Written exercise: Convert the rows below into a JSON list of strings, one string per line, omitting blank lines and leaving out the pictures.

Begin

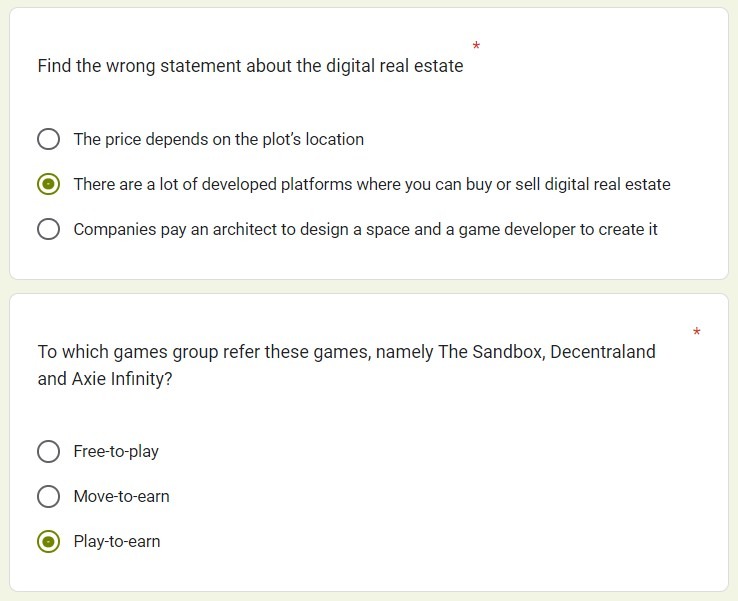Choose radio for companies pay an architect
The height and width of the screenshot is (601, 738).
(x=48, y=229)
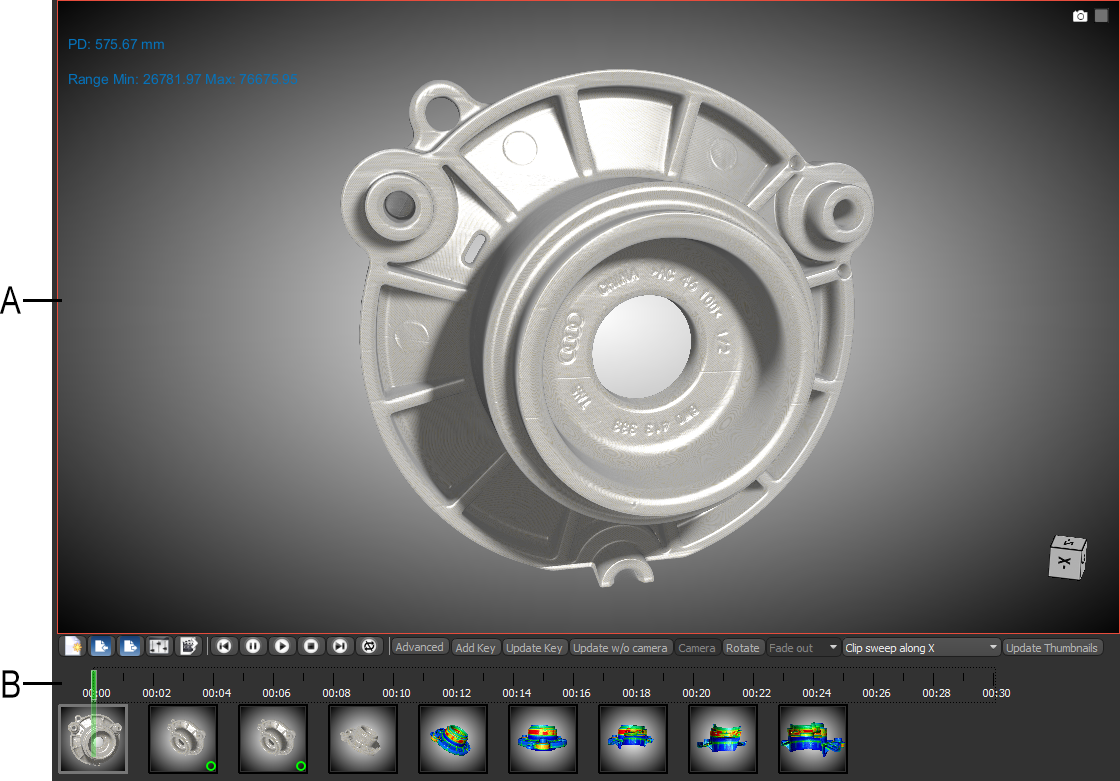
Task: Click the orientation cube in the viewport
Action: pos(1066,557)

End

Exercise response:
[
  "Choose radio for companies pay an architect",
  "The height and width of the screenshot is (601, 738).",
  "(x=48, y=229)",
  "Task: Click the orientation cube in the viewport",
  "Action: pos(1066,557)"
]